The time lag between when a person tests Covid positive and their move into a quarantine facility has seen dozens of cases each day isolate at home - with some waiting longer than 24 hours for a transfer.
As positive cases skyrocketed in the first fortnight of New Zealand's Delta outbreak the system was under pressure.
The Jet Park Quarantine Facility was pushed to capacity; the Novotel & Ibis Ellerslie in Auckland became a quarantine site for new positive cases, as did the Grand Mercure in Wellington.
On Tuesday, the Holiday Inn Auckland Airport Hotel became a dual managed isolation and quarantine facility.
However, even as more rooms became available a Ministry of Health spokesperson confirmed there was still a backlog getting everyone a room.
"Due to the volume of cases, this process was delayed over the past few days."
Official data released daily on the ministry site indicated that on Saturday there were 86 positive cases still waiting to be transferred.
That figure has been trending downwards; 67 on Sunday, 49 on Monday and 32 Tuesday - albeit these figures were still more than half the number of new cases on their respective days.
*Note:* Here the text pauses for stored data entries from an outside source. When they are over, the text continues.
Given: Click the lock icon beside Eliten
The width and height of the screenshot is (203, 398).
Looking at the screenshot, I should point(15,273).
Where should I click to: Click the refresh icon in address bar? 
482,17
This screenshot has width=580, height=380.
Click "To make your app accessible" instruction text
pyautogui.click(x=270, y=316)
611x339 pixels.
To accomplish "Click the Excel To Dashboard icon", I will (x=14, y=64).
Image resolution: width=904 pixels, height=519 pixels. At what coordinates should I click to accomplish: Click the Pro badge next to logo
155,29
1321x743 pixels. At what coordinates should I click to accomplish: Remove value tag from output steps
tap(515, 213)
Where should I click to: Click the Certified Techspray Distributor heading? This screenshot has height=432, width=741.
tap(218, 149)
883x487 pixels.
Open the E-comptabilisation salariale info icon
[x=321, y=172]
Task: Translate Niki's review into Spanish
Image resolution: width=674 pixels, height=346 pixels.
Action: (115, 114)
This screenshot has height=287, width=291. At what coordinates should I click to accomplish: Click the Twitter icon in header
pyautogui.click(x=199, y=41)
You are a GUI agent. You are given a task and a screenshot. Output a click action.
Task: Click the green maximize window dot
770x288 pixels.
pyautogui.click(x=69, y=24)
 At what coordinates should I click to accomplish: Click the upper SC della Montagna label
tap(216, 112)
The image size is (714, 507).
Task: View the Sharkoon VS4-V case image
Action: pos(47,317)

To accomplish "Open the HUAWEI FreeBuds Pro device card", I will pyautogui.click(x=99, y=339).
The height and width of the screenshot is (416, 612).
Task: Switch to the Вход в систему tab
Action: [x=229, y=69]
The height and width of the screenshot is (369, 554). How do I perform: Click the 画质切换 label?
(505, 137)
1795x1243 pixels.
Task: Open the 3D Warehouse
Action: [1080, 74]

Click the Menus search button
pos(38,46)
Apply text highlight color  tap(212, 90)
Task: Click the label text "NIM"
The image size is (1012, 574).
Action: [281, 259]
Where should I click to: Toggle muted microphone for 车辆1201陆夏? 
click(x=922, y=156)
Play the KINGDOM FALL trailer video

A relative of someone linked to the Assembly of God Cluster says her family was one of those who waited for days.
"I still got family out in West that have been waiting for a couple of days now, I'm sure it's five or six getting ready to move into MIQ, but no-one has turned up or communicated."
She says the process has been tough, especially when in one household the mother was the first to test positive and go into quarantine. Then a few days later the grandmother tested positive and also moved into quarantine.
The woman, who did not want to be identified asks: "Isn't there a better way to work with the community, come up with a solution on how we could move our families...so that it doesn't spread and so that help can be provided for them?"
Infectious Diseases Physician Kurt Krause says the delay in time getting people into quarantine could increase the risk of the virus spread - given its high rate of transmissability.
"What's really a little bit scary is that in many cases this transmission occurs before the person has any symptoms - even up to two days before," he says.
He says given how likely it is whole families will test positive for Covid it's worth looking at how these cases could be better managed in the future.
"The other alternative is if one person in the family tests positive, does the family move into MIQ as a unit? I think all these things need to be discussed and debated now.
"It might be difficult to make a change in this current lockdown, but maybe for future lockdowns."
As it stands currently only dependents of the case can be transferred with them. Beyond that the Ministry of Health says families with other extenuating circumstances are considered on a case by case basis.
Pasifika Futures chief executive Debbie Sorensen says it has been a stressful time for the hundreds of families they have been helping support with alternative isolation facilities and food packages.
"This outbreak has hit our community very hard and very quickly. The difference with Pacific families is that we often live in collective groups," she says.
"People get anxious about a parent being moved into quarantine and leaving the older children. Are they going to be okay? Do they have enough food?
"Those are the every day realities about how this pandemic has impacted our families."